====== Exercise material ======

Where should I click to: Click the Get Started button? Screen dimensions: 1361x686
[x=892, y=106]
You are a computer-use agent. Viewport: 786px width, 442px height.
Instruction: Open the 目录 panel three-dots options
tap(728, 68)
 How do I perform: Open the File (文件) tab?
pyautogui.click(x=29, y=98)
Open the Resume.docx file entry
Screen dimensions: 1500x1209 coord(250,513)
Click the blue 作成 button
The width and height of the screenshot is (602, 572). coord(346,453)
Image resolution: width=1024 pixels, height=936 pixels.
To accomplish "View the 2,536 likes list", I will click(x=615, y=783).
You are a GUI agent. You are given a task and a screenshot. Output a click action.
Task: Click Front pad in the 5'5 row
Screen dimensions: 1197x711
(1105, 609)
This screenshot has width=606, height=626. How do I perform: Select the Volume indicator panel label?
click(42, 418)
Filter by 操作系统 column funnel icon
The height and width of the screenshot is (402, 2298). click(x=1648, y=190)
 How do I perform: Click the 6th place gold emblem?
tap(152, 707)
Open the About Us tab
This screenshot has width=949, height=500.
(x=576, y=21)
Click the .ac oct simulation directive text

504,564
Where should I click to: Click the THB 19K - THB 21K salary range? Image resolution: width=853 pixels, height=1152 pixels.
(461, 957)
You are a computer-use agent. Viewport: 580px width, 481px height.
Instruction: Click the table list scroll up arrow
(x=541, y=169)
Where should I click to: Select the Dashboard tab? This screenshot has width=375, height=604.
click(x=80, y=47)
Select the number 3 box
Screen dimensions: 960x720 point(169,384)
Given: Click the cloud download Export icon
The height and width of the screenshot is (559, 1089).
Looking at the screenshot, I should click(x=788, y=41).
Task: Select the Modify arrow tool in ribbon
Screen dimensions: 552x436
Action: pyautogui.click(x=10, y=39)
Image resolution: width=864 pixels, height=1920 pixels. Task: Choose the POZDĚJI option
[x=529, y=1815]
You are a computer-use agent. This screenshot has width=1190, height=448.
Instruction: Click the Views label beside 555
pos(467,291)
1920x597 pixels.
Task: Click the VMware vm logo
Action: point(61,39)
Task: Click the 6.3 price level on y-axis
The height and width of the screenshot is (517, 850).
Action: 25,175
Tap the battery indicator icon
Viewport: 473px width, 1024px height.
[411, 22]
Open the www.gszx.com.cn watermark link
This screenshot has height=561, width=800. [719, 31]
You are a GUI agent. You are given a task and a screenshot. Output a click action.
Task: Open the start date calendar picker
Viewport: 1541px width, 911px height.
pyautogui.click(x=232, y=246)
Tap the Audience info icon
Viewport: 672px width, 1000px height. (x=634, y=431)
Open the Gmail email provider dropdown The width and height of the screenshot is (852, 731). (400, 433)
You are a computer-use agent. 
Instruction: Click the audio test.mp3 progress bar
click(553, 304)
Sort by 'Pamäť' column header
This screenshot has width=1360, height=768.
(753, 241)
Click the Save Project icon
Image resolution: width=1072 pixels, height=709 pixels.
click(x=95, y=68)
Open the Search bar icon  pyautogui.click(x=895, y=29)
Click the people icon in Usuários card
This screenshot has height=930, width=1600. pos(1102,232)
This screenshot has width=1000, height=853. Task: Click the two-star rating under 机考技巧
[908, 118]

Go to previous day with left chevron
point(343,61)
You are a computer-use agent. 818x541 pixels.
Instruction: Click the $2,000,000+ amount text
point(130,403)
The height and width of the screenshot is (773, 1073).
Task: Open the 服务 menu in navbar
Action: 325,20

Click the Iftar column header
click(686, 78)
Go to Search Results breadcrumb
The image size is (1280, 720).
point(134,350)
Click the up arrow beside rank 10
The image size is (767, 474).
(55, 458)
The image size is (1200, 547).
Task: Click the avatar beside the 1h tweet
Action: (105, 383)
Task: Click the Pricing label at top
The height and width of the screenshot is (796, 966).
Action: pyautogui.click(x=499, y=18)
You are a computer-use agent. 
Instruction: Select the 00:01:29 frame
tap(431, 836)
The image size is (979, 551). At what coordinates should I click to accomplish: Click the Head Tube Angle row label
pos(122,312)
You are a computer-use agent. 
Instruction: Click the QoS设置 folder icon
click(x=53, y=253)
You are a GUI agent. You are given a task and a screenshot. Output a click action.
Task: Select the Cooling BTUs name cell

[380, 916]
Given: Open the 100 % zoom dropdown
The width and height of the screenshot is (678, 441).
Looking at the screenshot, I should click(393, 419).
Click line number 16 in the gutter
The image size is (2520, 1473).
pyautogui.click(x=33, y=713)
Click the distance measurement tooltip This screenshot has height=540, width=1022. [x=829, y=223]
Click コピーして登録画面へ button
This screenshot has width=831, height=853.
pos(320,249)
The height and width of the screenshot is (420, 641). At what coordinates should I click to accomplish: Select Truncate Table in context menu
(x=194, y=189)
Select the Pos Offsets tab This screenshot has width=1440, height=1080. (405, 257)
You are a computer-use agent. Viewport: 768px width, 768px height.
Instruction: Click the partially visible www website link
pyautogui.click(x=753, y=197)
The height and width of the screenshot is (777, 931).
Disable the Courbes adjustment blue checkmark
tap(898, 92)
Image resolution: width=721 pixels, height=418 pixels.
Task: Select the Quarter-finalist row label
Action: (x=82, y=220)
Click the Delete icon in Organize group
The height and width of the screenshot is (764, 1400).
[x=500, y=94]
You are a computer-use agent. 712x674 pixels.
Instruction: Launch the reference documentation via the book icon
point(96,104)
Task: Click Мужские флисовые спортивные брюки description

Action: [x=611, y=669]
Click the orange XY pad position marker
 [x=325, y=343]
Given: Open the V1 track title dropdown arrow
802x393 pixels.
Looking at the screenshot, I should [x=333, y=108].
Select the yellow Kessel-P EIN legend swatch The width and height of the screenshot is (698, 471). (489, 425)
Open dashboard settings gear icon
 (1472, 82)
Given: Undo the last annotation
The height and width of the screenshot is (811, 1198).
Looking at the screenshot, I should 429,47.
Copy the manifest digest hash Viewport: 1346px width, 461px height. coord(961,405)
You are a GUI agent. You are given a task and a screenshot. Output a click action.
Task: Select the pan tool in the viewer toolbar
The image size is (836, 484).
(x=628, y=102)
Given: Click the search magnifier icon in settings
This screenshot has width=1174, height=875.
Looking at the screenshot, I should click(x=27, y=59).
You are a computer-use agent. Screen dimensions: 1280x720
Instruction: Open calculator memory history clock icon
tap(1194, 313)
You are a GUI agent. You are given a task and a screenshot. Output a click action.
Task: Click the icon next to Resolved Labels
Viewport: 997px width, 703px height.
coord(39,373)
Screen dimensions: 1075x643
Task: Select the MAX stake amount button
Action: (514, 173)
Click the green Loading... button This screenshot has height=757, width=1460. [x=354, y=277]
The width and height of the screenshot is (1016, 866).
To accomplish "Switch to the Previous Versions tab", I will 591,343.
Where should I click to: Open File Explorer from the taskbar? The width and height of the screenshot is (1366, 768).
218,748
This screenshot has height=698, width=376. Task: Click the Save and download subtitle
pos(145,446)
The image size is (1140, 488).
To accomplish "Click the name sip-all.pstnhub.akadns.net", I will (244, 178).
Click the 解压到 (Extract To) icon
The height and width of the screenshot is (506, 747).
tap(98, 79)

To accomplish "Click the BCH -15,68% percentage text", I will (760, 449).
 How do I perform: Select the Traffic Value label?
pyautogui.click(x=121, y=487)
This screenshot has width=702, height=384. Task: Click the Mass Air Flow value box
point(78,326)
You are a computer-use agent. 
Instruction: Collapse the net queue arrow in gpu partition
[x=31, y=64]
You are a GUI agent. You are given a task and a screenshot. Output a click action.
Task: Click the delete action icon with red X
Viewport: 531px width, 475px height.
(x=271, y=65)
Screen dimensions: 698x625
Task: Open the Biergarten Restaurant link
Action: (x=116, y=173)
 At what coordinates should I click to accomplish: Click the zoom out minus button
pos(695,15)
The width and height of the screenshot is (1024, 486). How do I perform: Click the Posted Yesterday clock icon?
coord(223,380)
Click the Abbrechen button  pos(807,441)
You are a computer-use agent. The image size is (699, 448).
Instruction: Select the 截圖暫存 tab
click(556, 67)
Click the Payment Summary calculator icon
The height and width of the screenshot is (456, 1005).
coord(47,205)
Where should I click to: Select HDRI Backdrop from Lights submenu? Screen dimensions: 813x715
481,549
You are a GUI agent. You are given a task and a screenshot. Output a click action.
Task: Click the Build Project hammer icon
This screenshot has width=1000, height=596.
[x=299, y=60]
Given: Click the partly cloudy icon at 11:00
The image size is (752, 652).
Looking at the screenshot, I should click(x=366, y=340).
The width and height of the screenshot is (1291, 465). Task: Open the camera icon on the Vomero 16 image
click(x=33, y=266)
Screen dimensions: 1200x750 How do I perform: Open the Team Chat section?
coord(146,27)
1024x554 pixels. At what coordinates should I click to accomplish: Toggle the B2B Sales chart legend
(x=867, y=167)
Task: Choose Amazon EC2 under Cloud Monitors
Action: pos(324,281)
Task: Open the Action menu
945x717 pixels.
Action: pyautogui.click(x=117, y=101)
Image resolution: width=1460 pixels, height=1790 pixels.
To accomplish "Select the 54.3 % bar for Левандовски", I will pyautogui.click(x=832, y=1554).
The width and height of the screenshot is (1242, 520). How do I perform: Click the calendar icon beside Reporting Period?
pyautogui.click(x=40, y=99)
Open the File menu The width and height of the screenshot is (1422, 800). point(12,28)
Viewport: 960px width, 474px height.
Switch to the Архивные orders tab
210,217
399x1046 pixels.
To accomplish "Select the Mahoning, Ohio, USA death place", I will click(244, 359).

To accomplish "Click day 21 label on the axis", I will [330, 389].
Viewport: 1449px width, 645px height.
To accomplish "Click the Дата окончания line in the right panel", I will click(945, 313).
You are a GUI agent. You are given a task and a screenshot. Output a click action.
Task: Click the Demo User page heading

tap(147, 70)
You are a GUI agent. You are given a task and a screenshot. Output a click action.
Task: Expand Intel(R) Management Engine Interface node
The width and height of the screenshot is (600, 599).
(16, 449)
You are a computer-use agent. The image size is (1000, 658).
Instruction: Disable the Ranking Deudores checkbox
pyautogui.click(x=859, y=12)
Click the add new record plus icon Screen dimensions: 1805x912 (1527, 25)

======

What the task asks:
Copy exactly, and only, the lines from the one containing "399x1046 pixels." through the last line of the listing.

Reply:
399x1046 pixels.
To accomplish "Select the Mahoning, Ohio, USA death place", I will click(244, 359).

To accomplish "Click day 21 label on the axis", I will [330, 389].
Viewport: 1449px width, 645px height.
To accomplish "Click the Дата окончания line in the right panel", I will click(945, 313).
You are a GUI agent. You are given a task and a screenshot. Output a click action.
Task: Click the Demo User page heading

tap(147, 70)
You are a GUI agent. You are given a task and a screenshot. Output a click action.
Task: Expand Intel(R) Management Engine Interface node
The width and height of the screenshot is (600, 599).
(16, 449)
You are a computer-use agent. The image size is (1000, 658).
Instruction: Disable the Ranking Deudores checkbox
pyautogui.click(x=859, y=12)
Click the add new record plus icon Screen dimensions: 1805x912 (1527, 25)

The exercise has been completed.